Reproduce the entries word for word, starting with the line with "Viewport: 379px width, 336px height." and going on through the line with "This screenshot has width=790, height=445.", both included. Leave the pictures out.

── Data shown ──

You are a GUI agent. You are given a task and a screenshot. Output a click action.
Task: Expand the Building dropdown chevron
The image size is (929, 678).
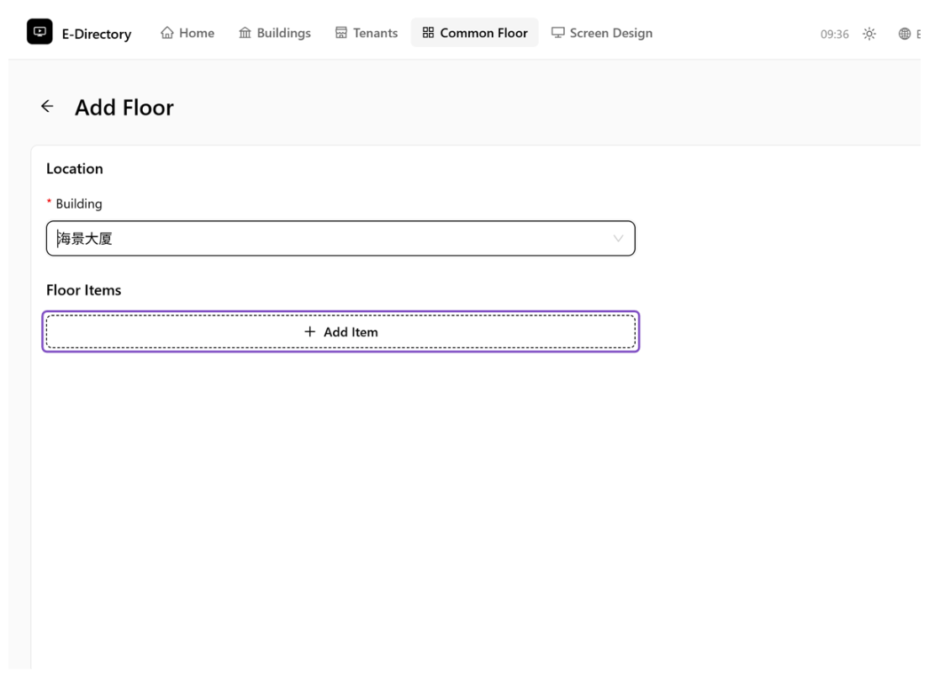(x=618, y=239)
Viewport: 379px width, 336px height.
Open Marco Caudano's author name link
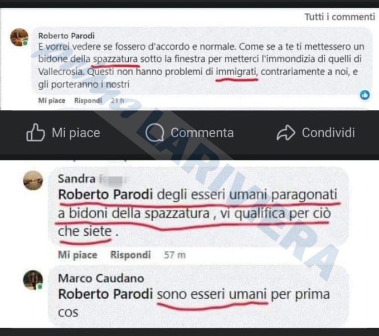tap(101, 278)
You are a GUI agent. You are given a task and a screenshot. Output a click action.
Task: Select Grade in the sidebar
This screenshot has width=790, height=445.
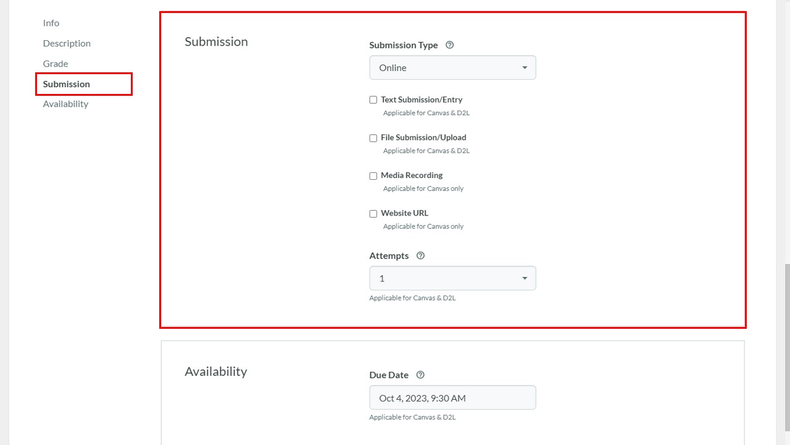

───
── Data shown ──

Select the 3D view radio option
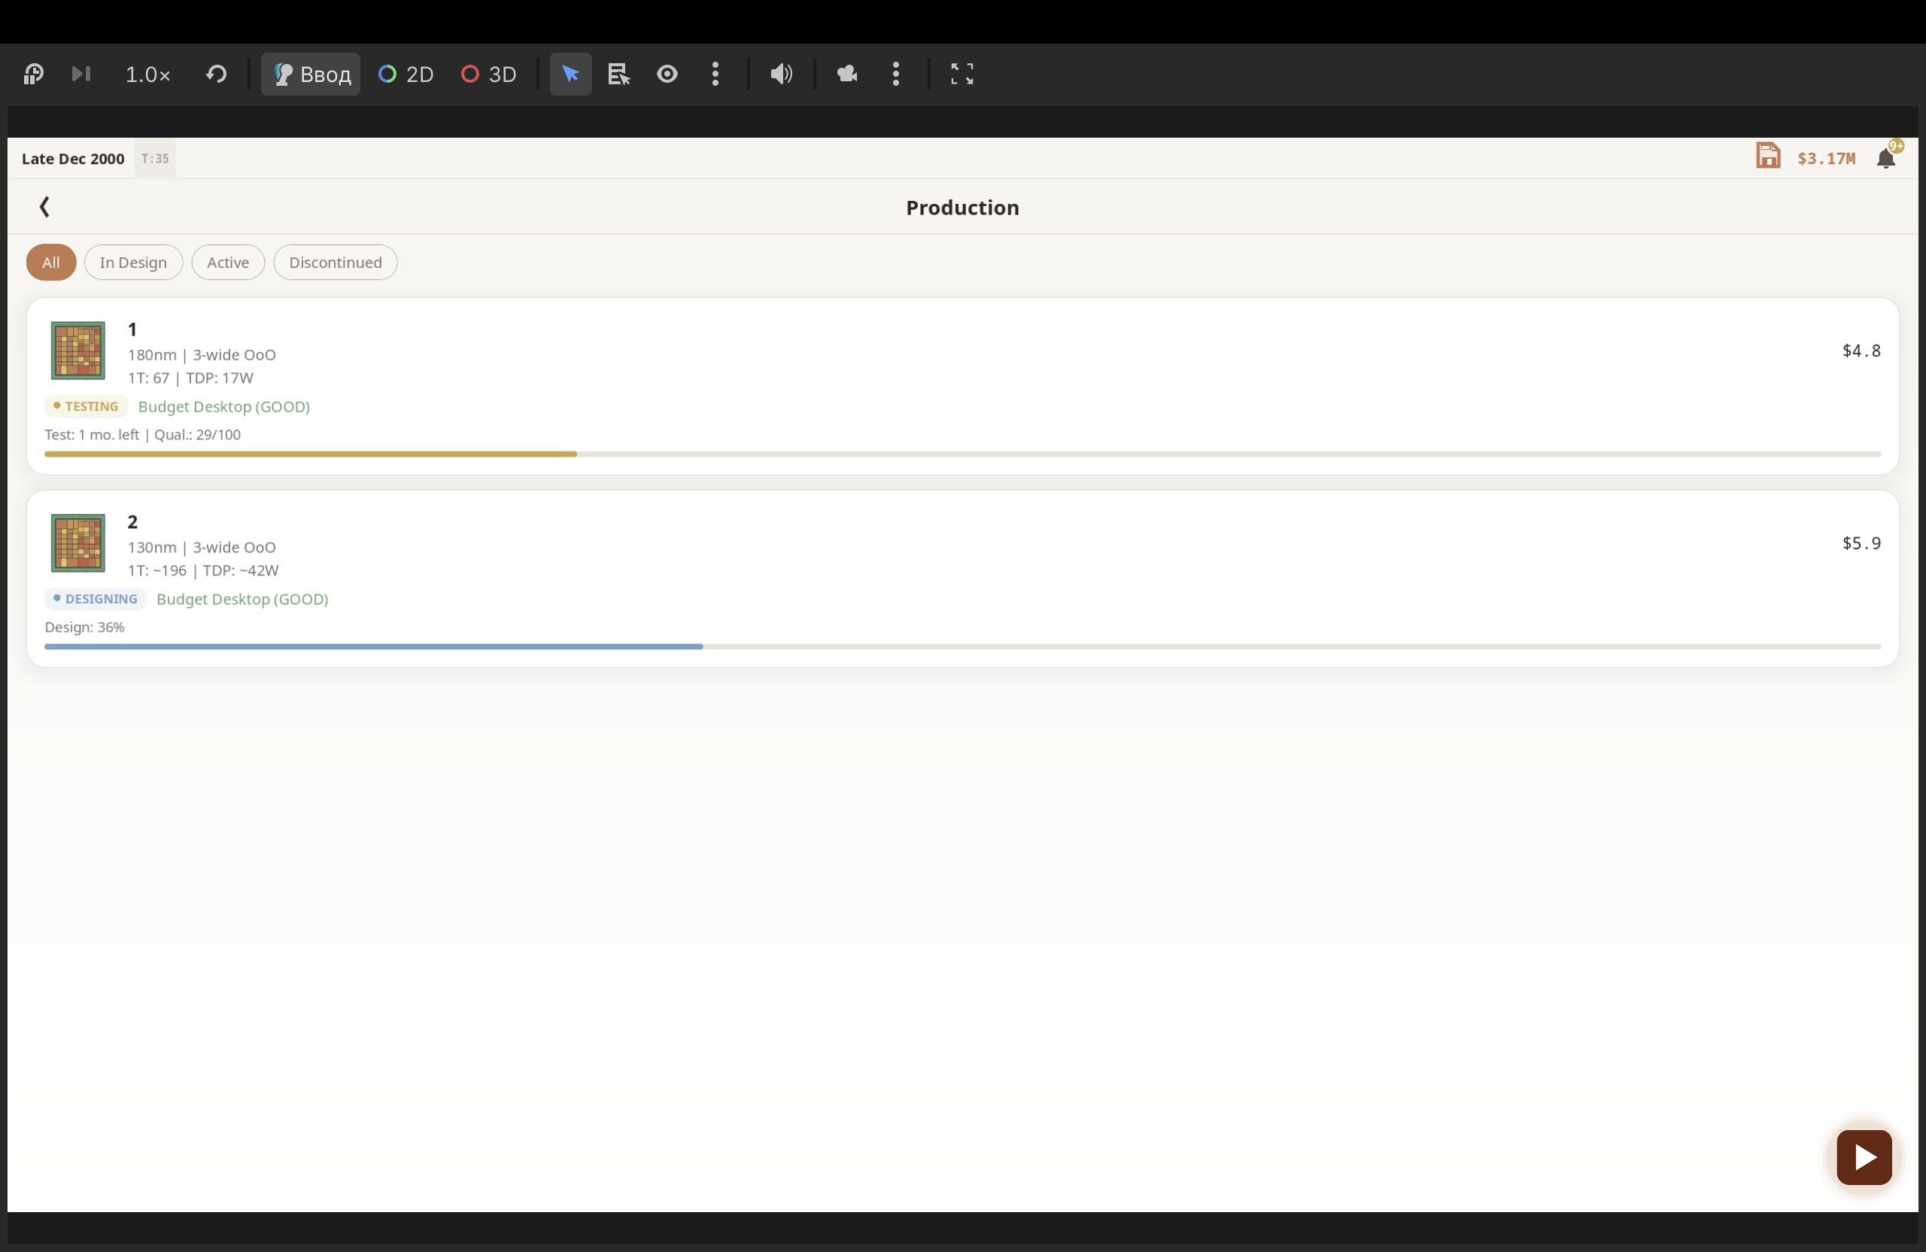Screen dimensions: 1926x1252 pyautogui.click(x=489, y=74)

───

- Task output
Viewport: 379px width, 336px height.
Open Marco Caudano's author name link
tap(101, 278)
You are a GUI agent. You are given a task and a screenshot. Output a click action.
Task: Select Grade in the sidebar
This screenshot has width=790, height=445.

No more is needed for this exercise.